Худой, похожий на клюв нос нацелился на миссис Харрис, внимательные синие глаза строго уставились на неё — но голос был негромкий и усталый.
— Что-нибудь не так, мадам?
Вопрос был задан на безупречном английском языке.
Миссис Харрис трудно было смутить, но мысль о том, что она вела себя грубо здесь, все-таки заставила её почувствовать себя виноватей, и она обратила к джентльмену извиняющуюся улыбку.
— Вот ведь, уставилась на вас, как на фигуру восковую, — сказала она. — Так невежливо вышло! Уж извините.

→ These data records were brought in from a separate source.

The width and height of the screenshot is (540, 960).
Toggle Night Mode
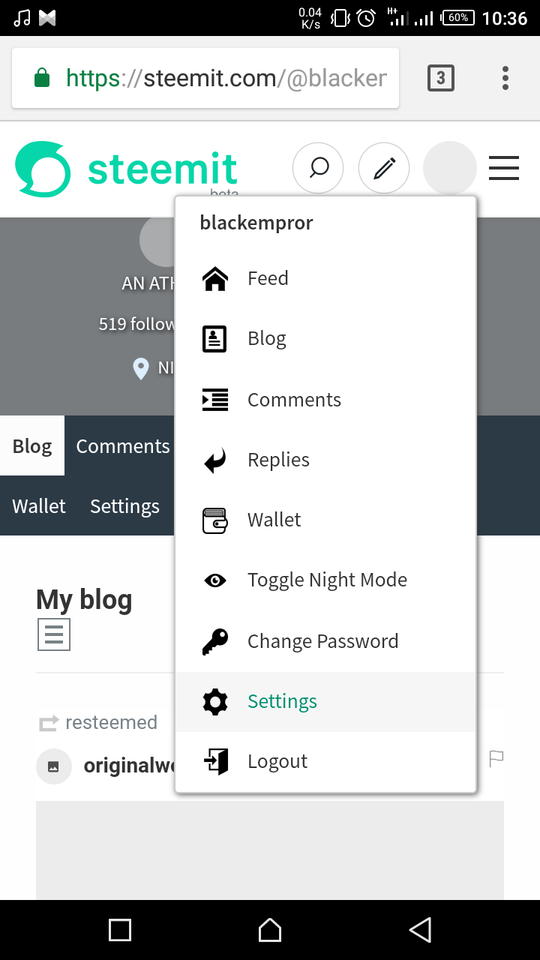pyautogui.click(x=326, y=580)
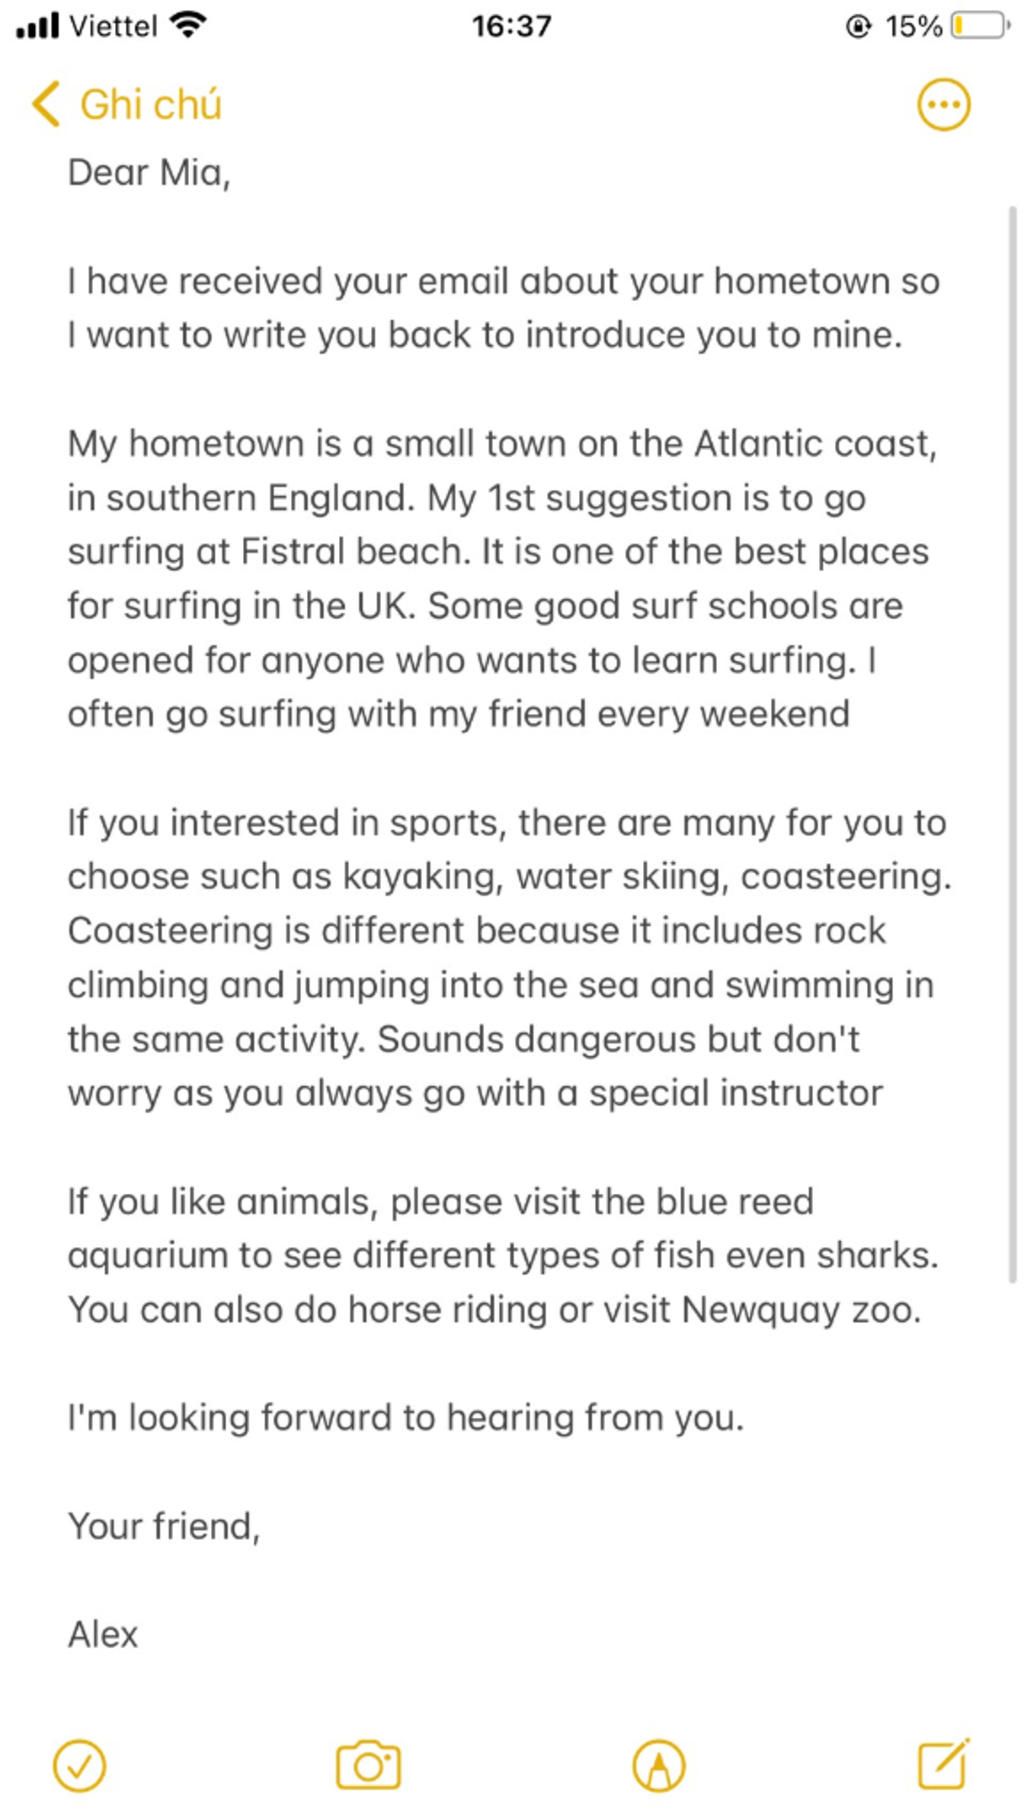
Task: Tap the line "I'm looking forward to hearing"
Action: click(x=405, y=1418)
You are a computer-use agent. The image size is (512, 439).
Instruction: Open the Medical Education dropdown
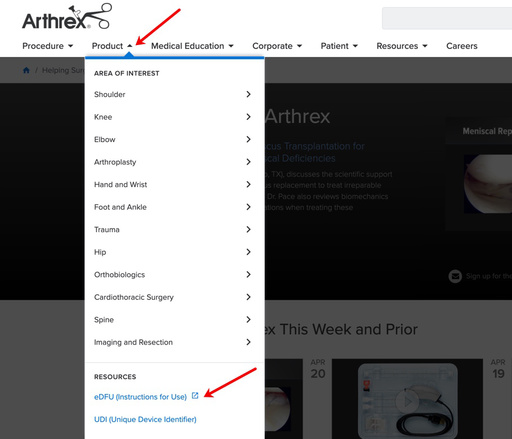coord(192,46)
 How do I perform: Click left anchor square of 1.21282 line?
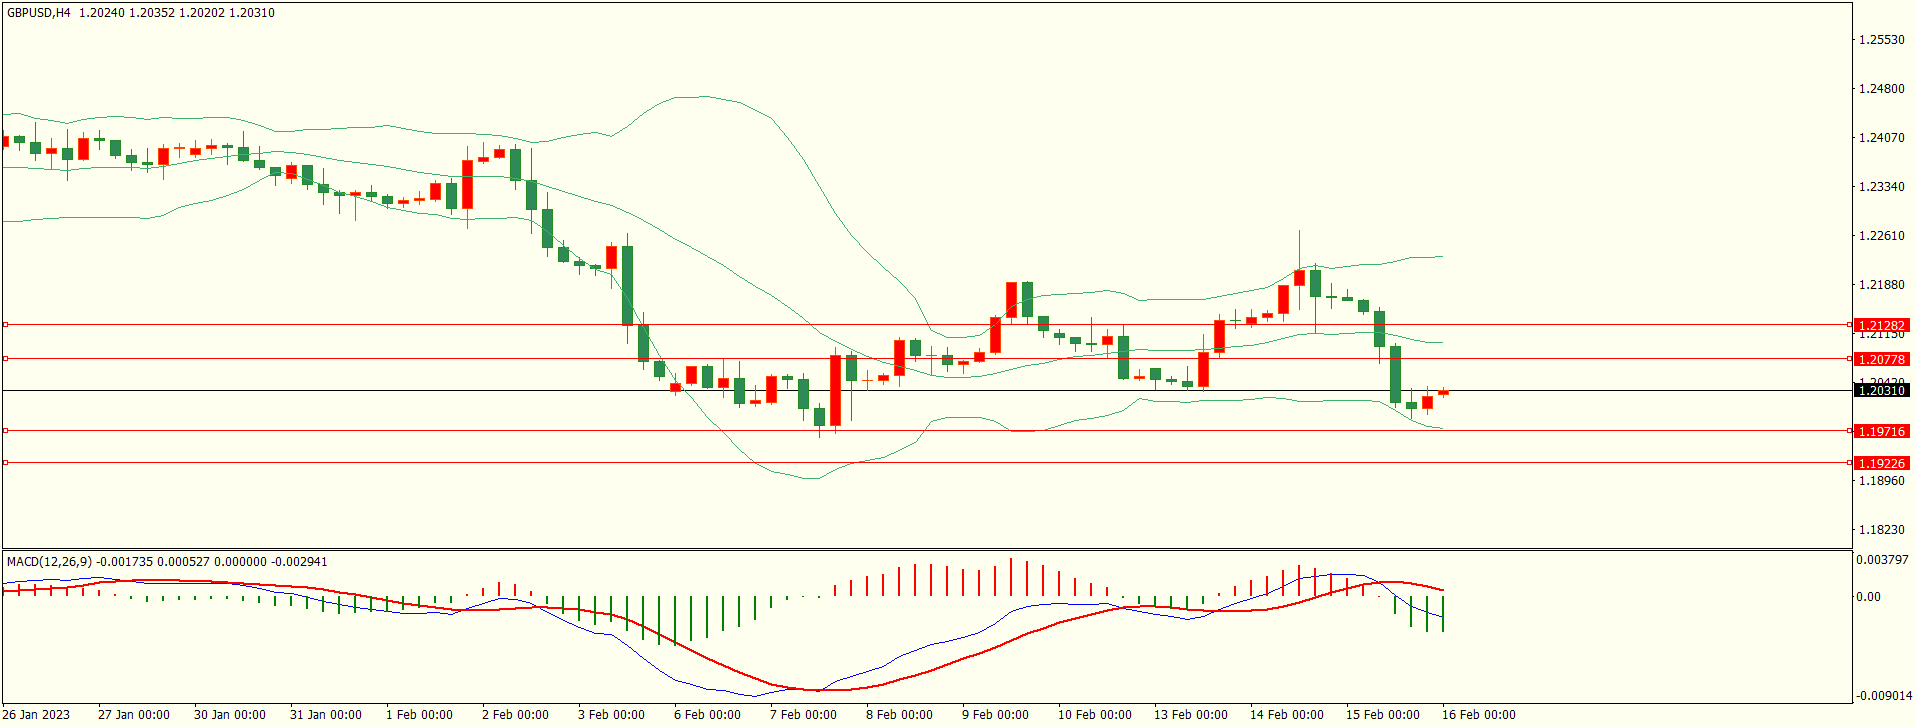tap(5, 324)
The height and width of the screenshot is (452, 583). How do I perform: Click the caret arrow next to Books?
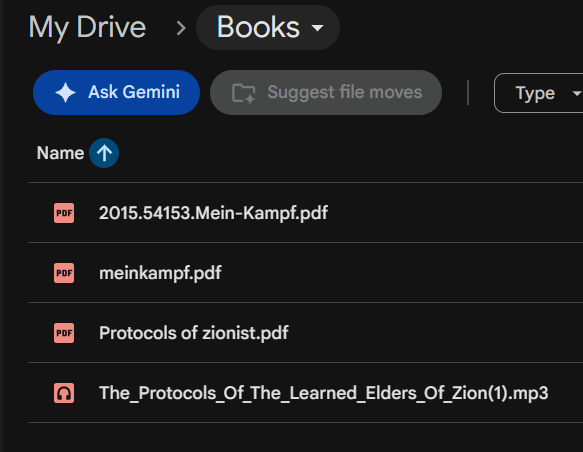[317, 28]
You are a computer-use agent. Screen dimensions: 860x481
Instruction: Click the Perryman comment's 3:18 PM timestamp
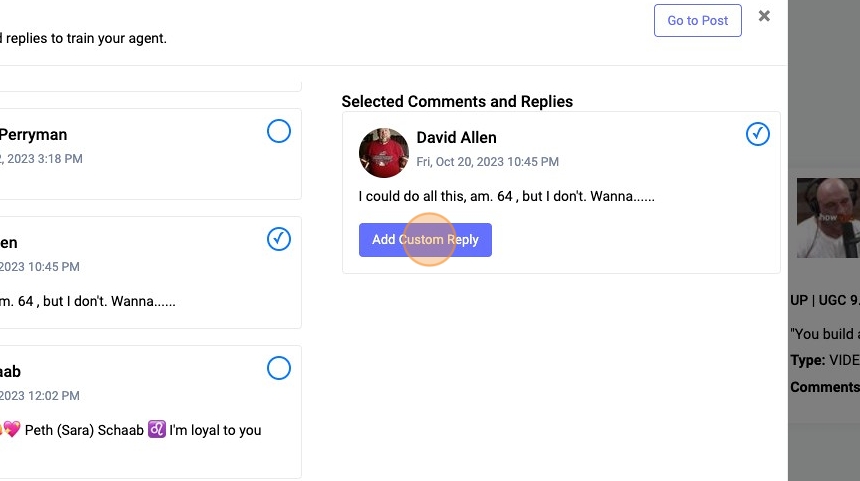(x=42, y=158)
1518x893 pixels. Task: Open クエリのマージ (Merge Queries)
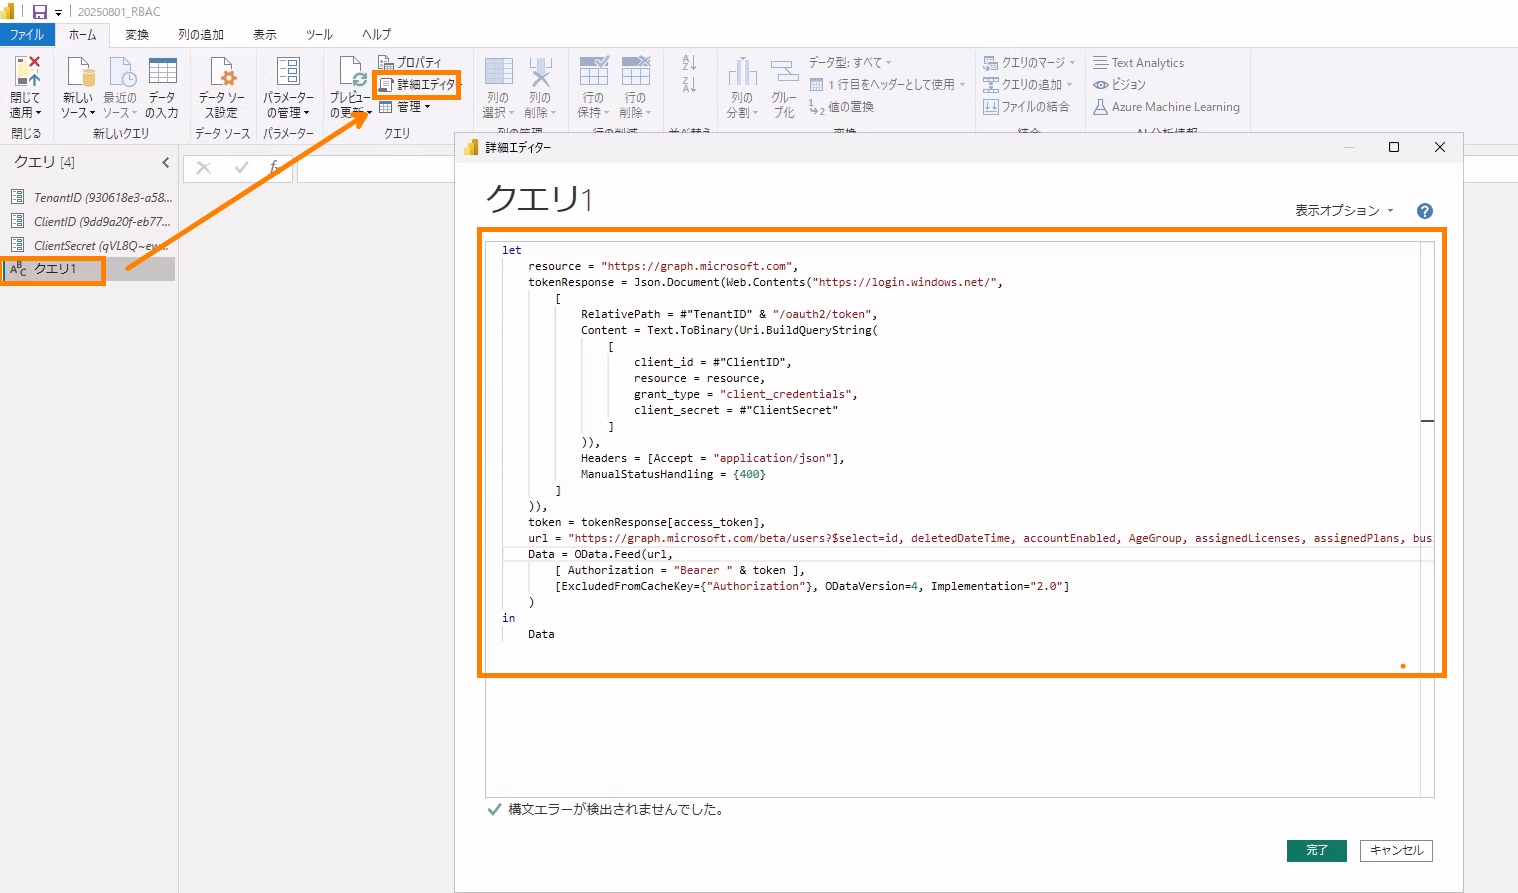[1030, 62]
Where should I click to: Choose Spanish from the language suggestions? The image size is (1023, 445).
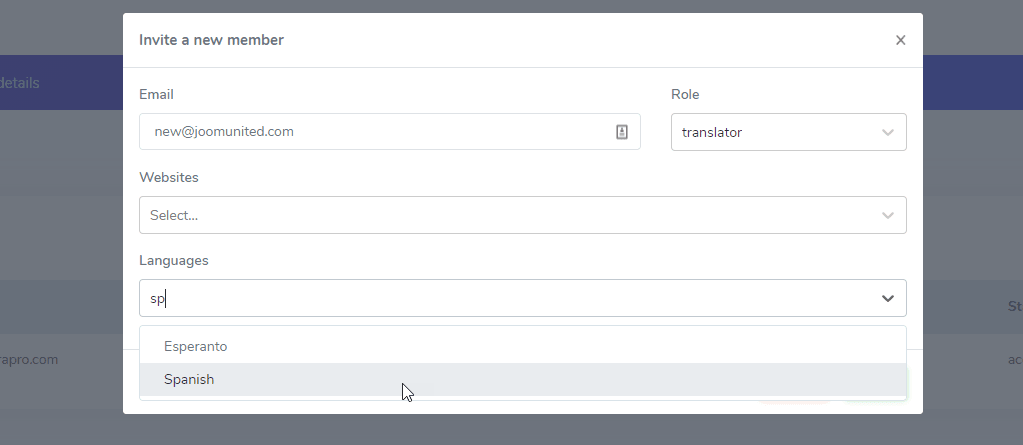coord(189,380)
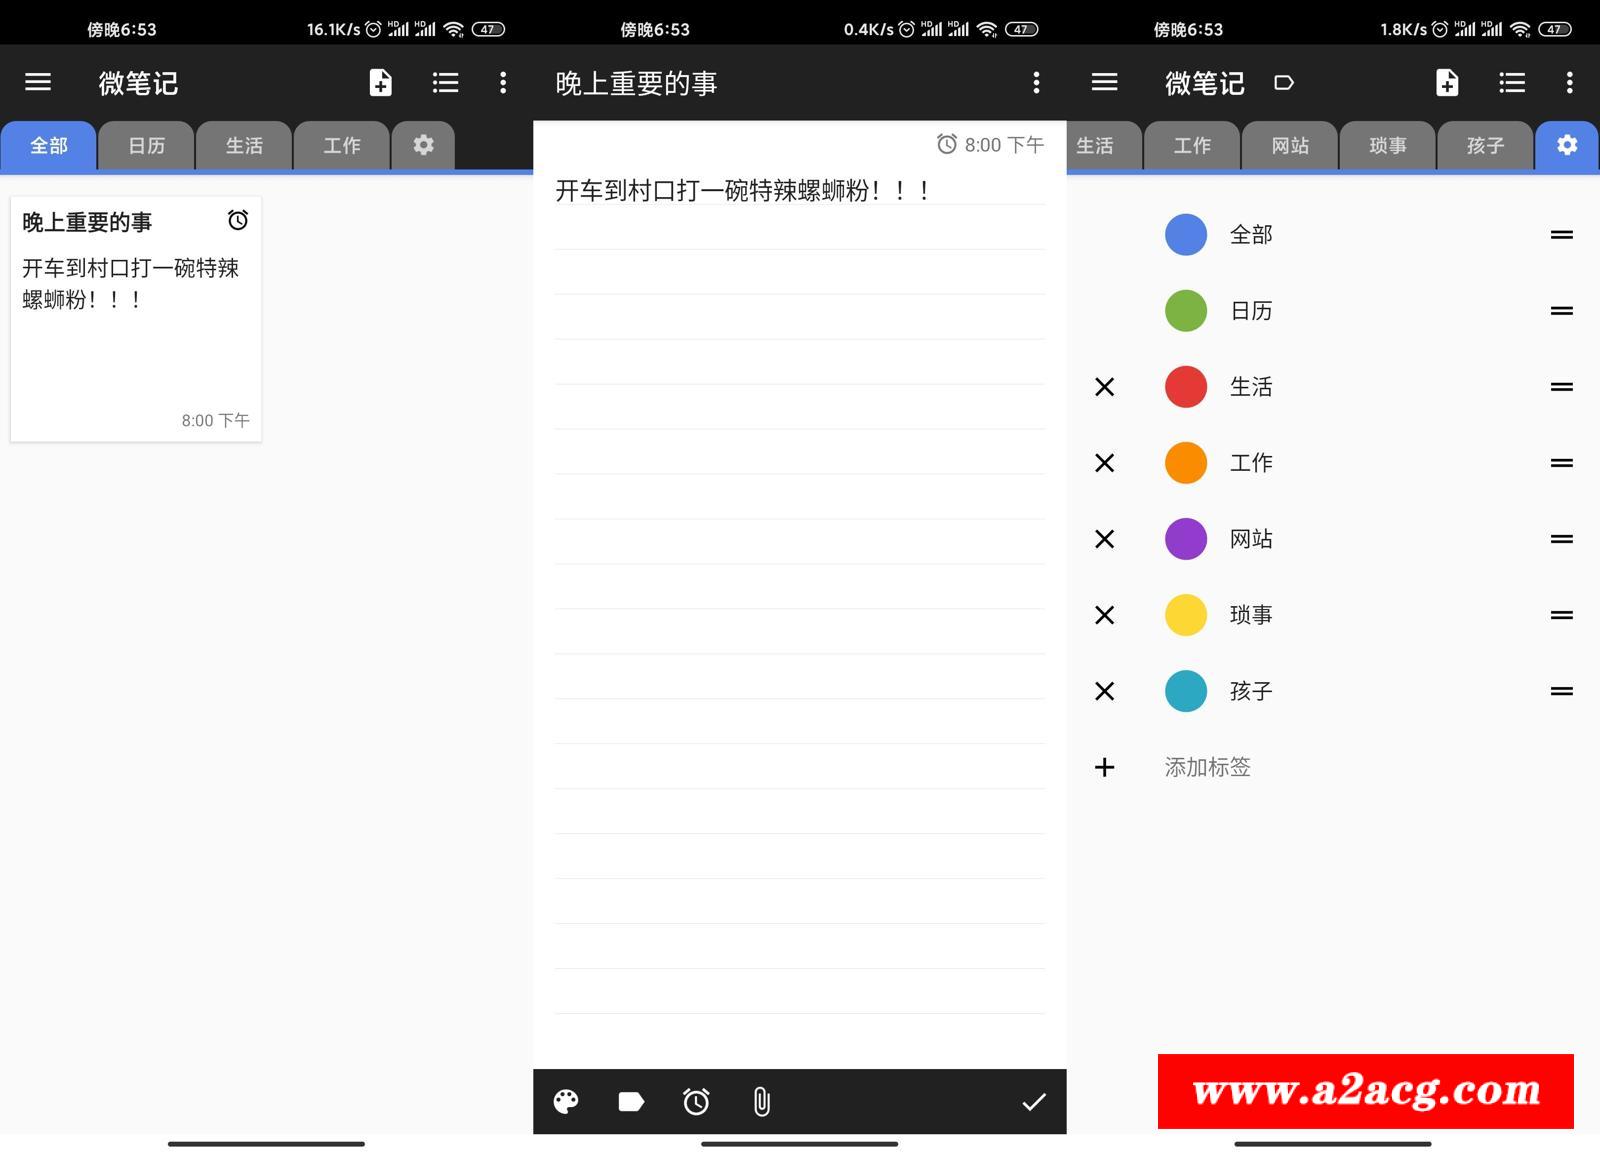Open the three-dot menu in the note editor header

1036,83
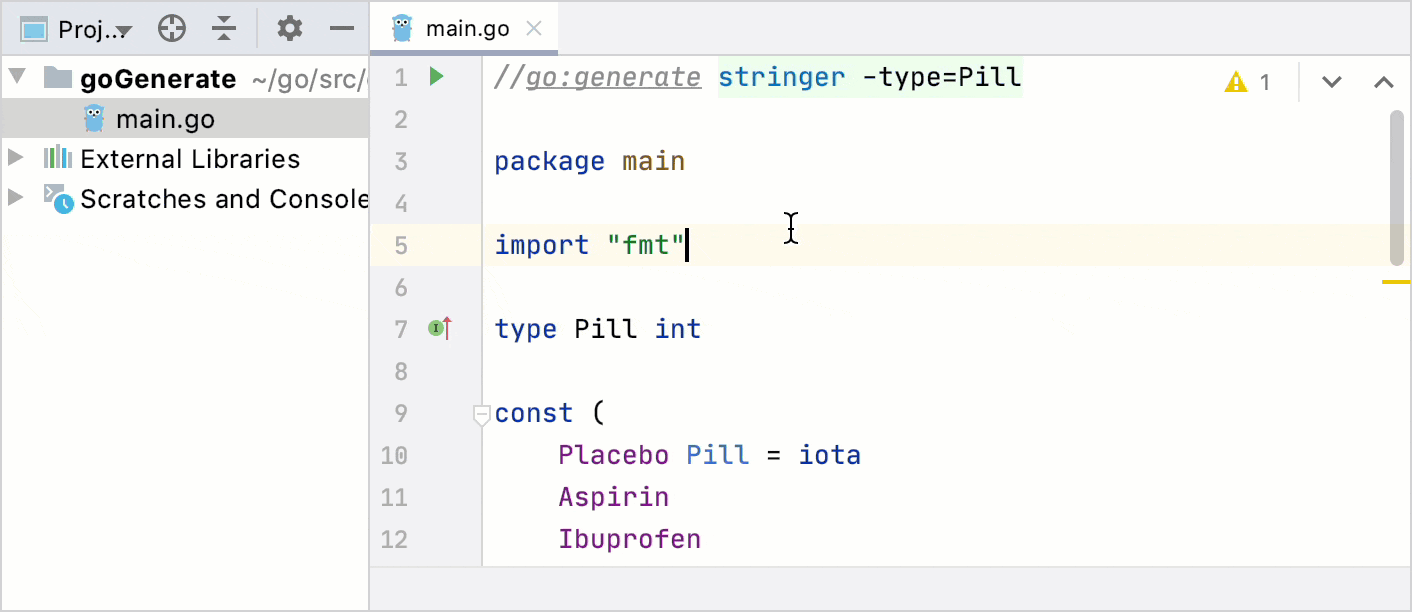Open the Project panel settings gear
This screenshot has width=1412, height=612.
coord(289,28)
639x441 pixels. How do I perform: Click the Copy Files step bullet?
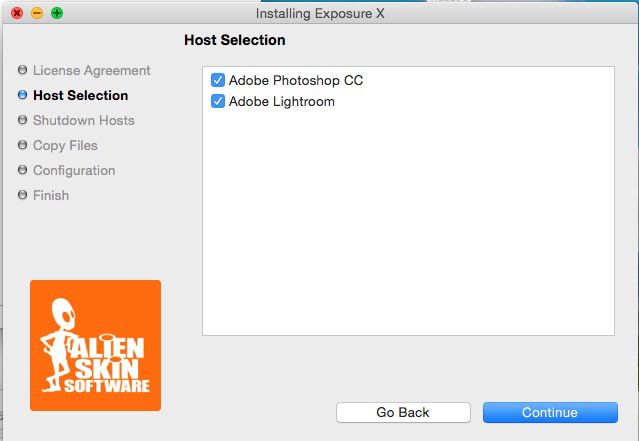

Просто увидела у вас розочку в петличке; замечательно придумано! — и она пояснила: — Понимаете, я цветы очень люблю.
— Правда? — сказал джентльмен. — Это приятно.
Как бы он ни рассердился за то, что миссис Харрис беззастенчиво его разглядывала, но объяснение её было так чистосердечно и простодушно, что его гнев мигом прошёл. Он с новым интересом посмотрел на свою соседку и, разумеется, тут же увидел, что имеет дело с самым удивительным созданием — причём таким, принадлежность которого он не мог определить сразу.